8- Please rephrase the section “Induction of IPCs from HDDPC-NSCs”. The current format misleads the readers into thinking as if the hypothesis and experiments were done exclusively for this review article. Please make it clearer to the readers that you are explaining a work that is already published (even if it is by the same group that is writing the current review).
Response: Thank you for your comment. We rephrased this section (please see lines 322–325 in the revised text).
9- Figure 3 is not at all clear and requires improvement. The idea that Naive stem cells can better differentiate into iTSCs in comparison with primed stem cells could be explained simply in the text in my opinion. I recommend Figure 3 to become a summary of strategies to obtain iTSCs.
Response: Thank you for your comment. We modified Figure 3 in the revised text.
10- Similar to Figure 2, I have the same doubt about Figures 4-5.
Response: Thank you for your comment. We obtained this figure from experiments performed exclusively for this review. We added an explanation to the legend of the new Figures 4 and 5.
11- Rephrasing is required to highlight the strategies that could be used to generate iTSCs (i.e. separate sections for each method). Under each section, the authors can discuss the relevant studies. For example I couldn’t easily find details about the transient OSKM overexpression with additional specific transcription factors. This will help set this current review apart from the similar review article (Noguchi et al., 2018).

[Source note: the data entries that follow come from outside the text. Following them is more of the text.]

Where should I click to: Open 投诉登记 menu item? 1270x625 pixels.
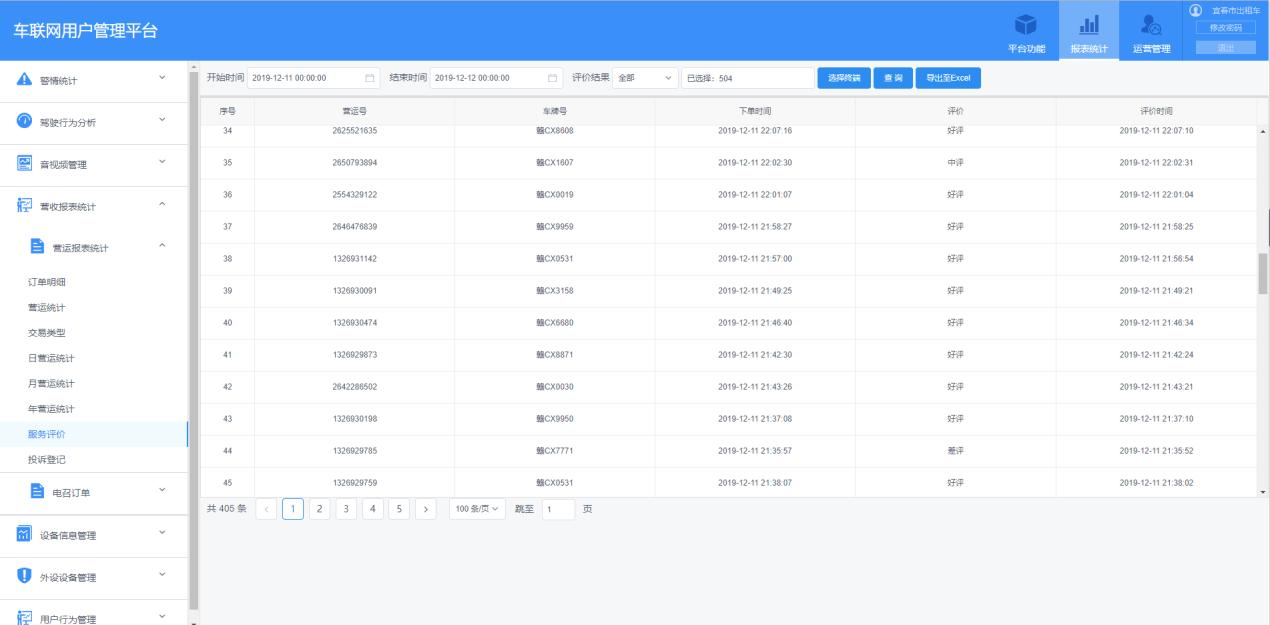click(47, 459)
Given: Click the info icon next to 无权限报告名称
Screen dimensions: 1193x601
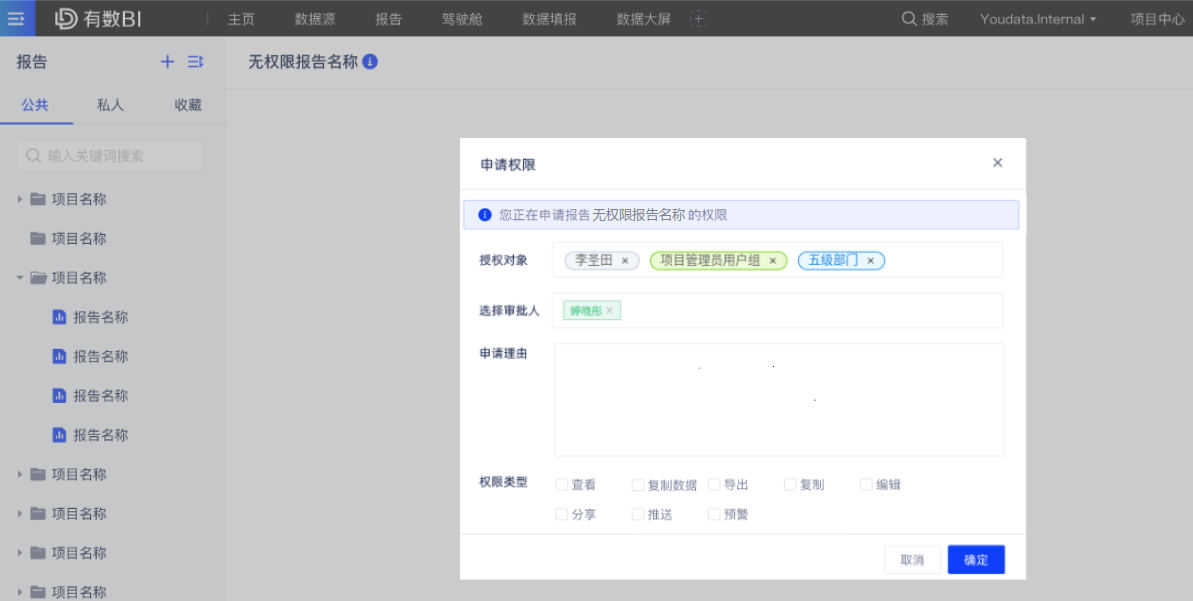Looking at the screenshot, I should pos(370,62).
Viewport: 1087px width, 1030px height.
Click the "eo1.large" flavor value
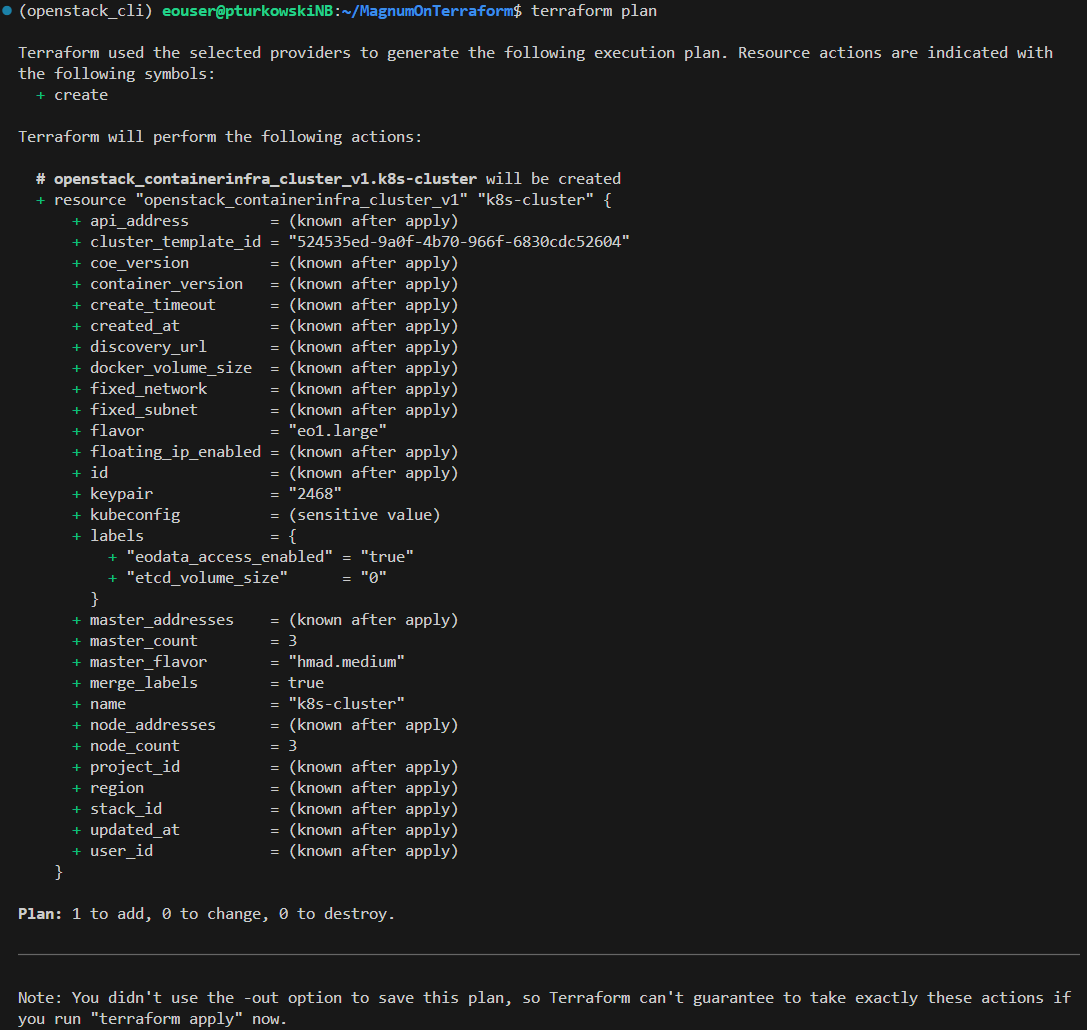point(337,431)
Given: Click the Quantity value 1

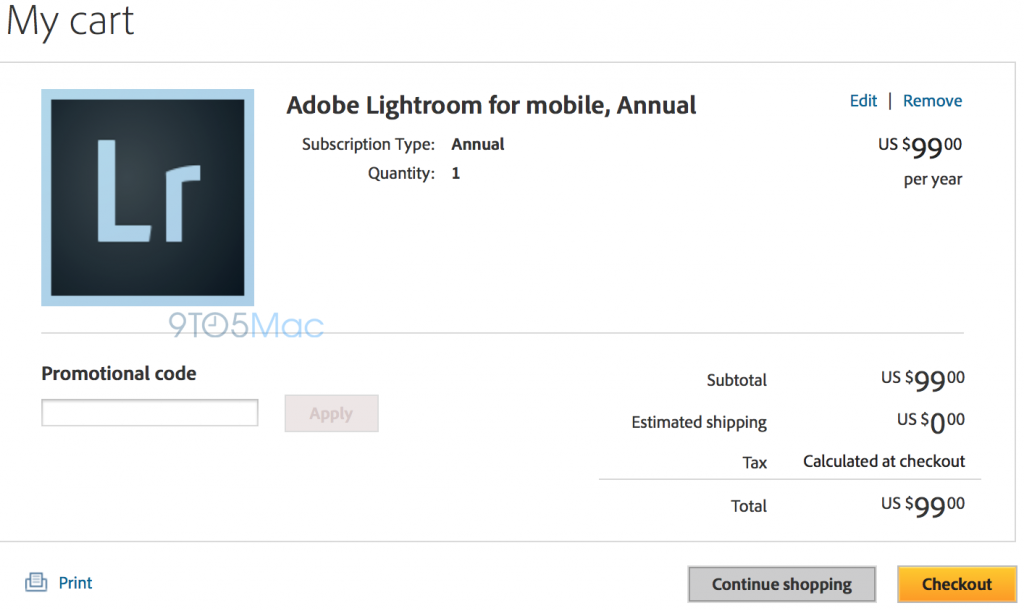Looking at the screenshot, I should pyautogui.click(x=455, y=172).
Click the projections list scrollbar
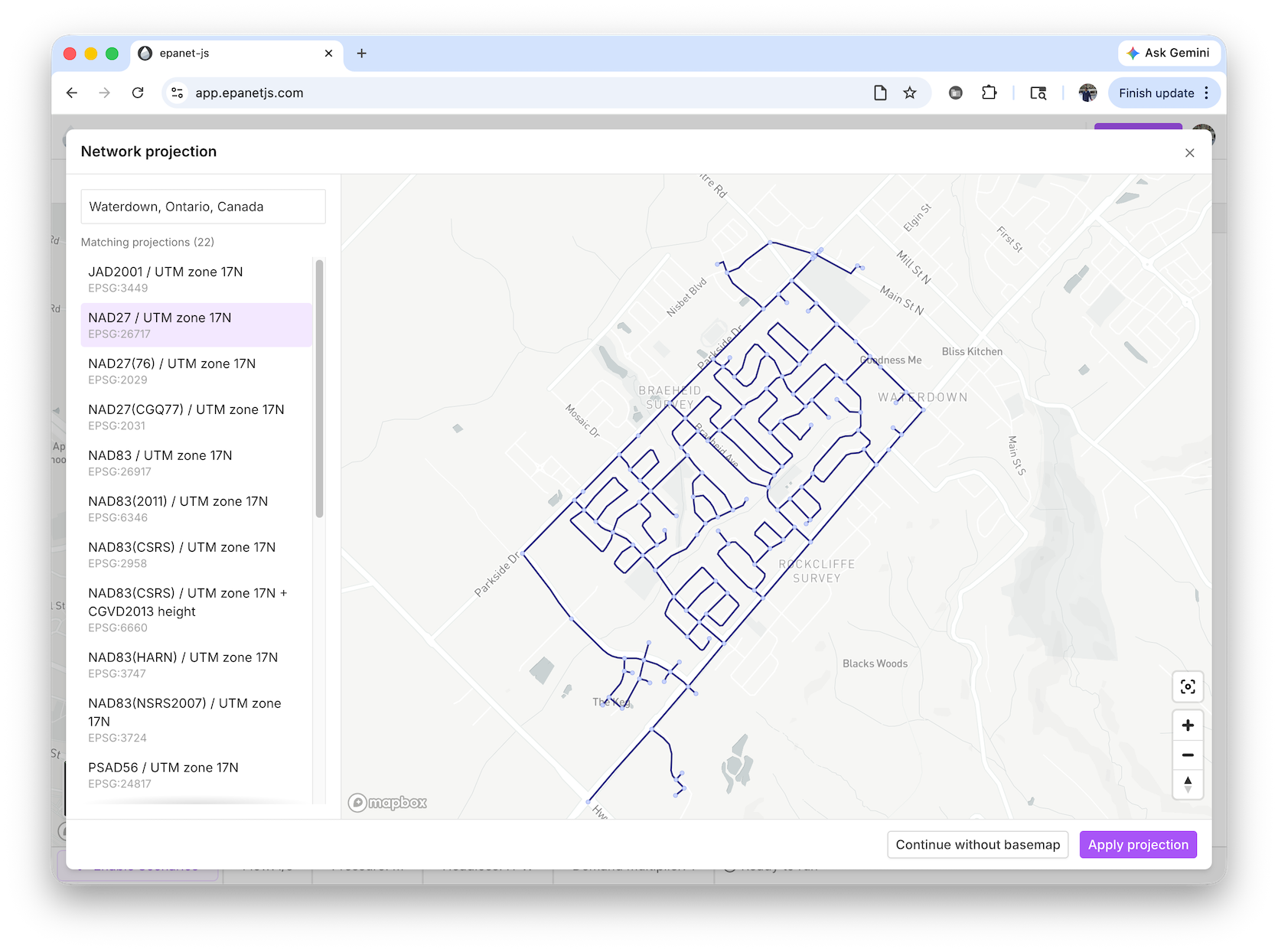Screen dimensions: 1278x952 point(319,389)
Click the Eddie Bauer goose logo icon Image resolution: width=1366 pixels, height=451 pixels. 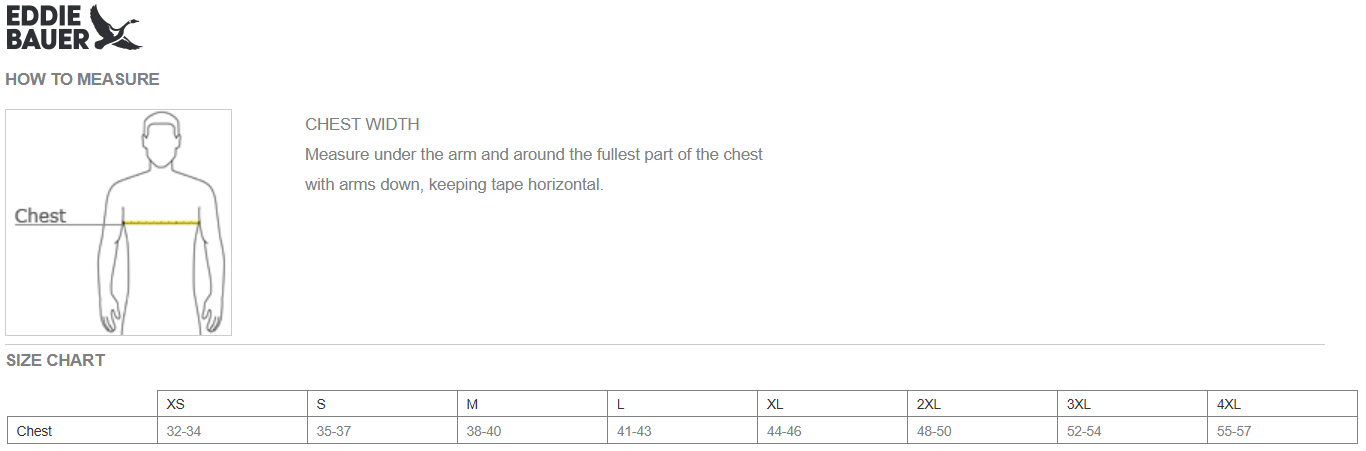[x=117, y=27]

Response: Thank you for your comment. We have added details and rephrased the text. Please see lines 439–450 in particular in the revised text.
Reviewer 2 Report
In this review Saitoh and colleagues critically discuss the pros and cons of iTSCs in comparison to iPSCs and ESCs. The review is well written, I don't have major observations, however I think that the overall quality of the manuscript will be implemented with few changes. In particular:
I think the authors should improve the quality of the Figures; in particular I found Figure 1 visually confusing. Thus I suggest them to rethink its organization eventually dividing it in panels. On the other hand, Figure 4 is not well described in the text, since the authors don't discuss about the differentiation protocol.
Finally I think that the authors should expand the Conclusions describing their viewpoint on the potential future applications of iTSCs.
Author Response
Reviewer 2
We would like to thank you for your thoughtful consideration of our review entitled “Induced tissue-specific stem cells (iTSCs): their generation and possible use in regenerative medicine.” We have revised our review according to your comments. All authors have reviewed and approved the changes.
In this review Saitoh and colleagues critically discuss the pros and cons of iTSCs in comparison to iPSCs and ESCs. The review is well written, I don't have major observations, however I think that the overall quality of the manuscript will be implemented with few changes. In particular:
I think the authors should improve the quality of the Figures; in particular I found Figure 1 visually confusing. Thus I suggest them to rethink its organization eventually dividing it in panels. On the other hand, Figure 4 is not well described in the text, since the authors don't discuss about the differentiation protocol.
Response: Thank you for your comment. We modified Figure 1 and added more explanation to the legend for Figure 4.
Finally I think that the authors should expand the Conclusions describing their viewpoint on the potential future applications of iTSCs.
Response: Thank you for your comment. We discussed this in the Conclusion section (please see lines 457–460 in the revised text).
Round 2
Reviewer 1 Report
In this round of revision the authors have made significant improvement to the manuscript. The figures are now clearer. The authors have made all the changes which were recommended in a satisfactory manner. The review in its current format is very informative and will be of interest to the readers in my opinion.